Count the lines in the items below that contain the word "Task", paying attention to capitalization, and reply with only that number.

# [INFORMATION PROVIDED]
=======

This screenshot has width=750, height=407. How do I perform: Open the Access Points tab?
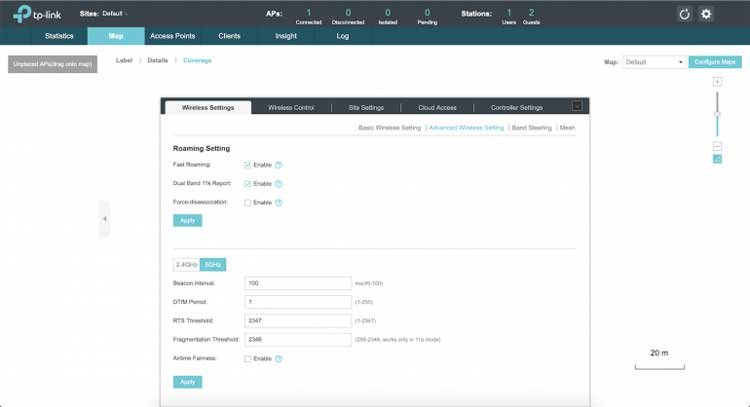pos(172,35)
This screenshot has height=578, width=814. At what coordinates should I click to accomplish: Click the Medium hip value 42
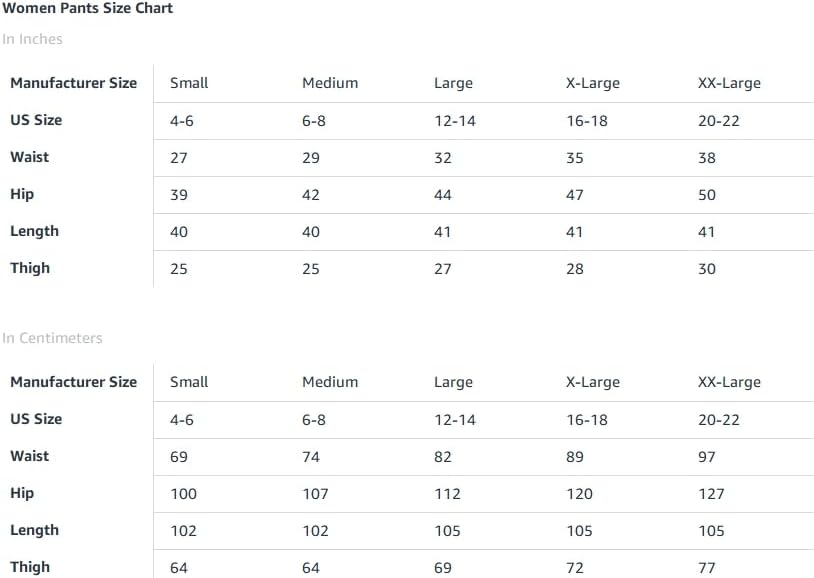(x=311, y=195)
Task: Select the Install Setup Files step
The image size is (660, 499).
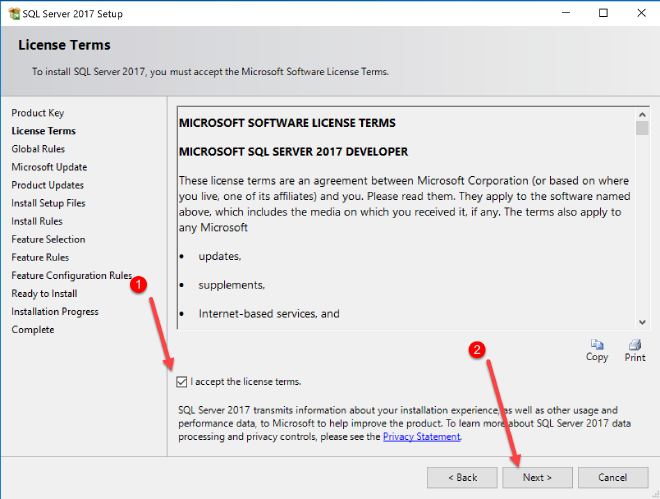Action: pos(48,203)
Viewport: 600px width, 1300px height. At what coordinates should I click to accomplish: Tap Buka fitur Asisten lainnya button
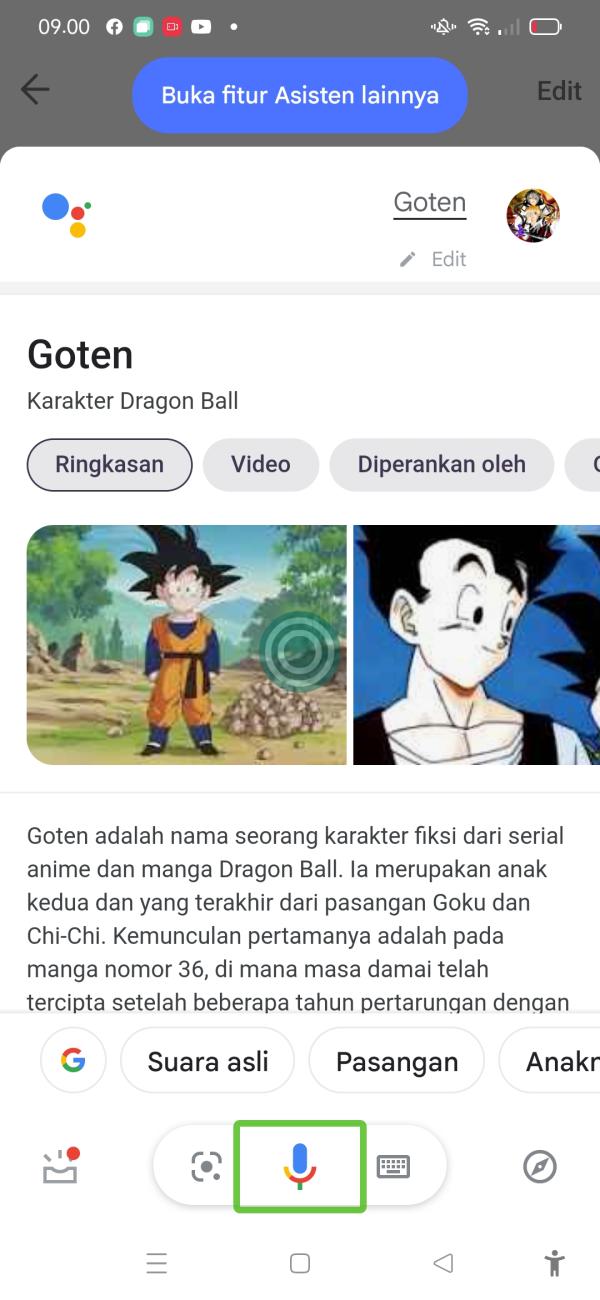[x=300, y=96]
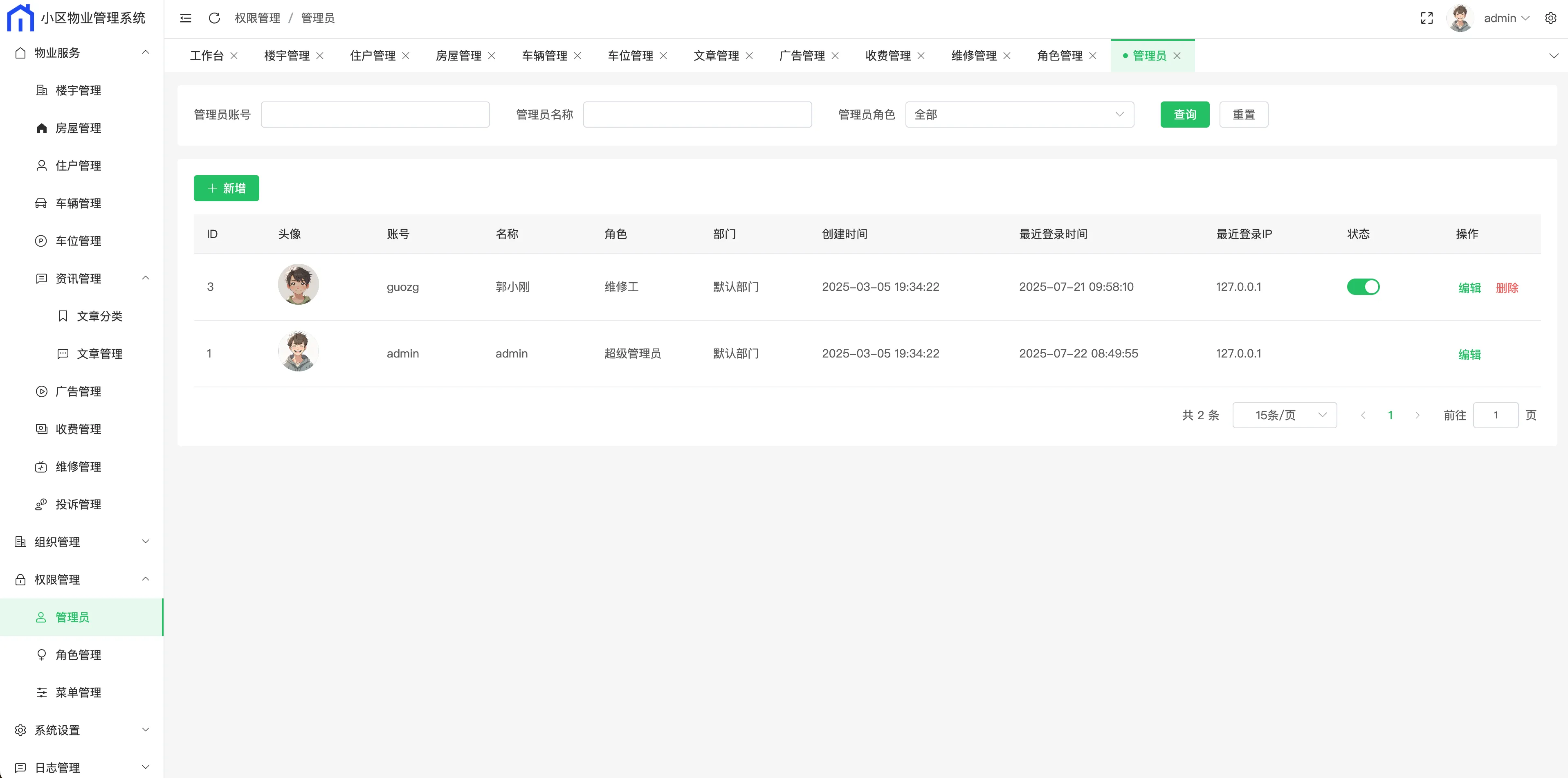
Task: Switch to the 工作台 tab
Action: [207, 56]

=======

# [RESULT BELOW]
2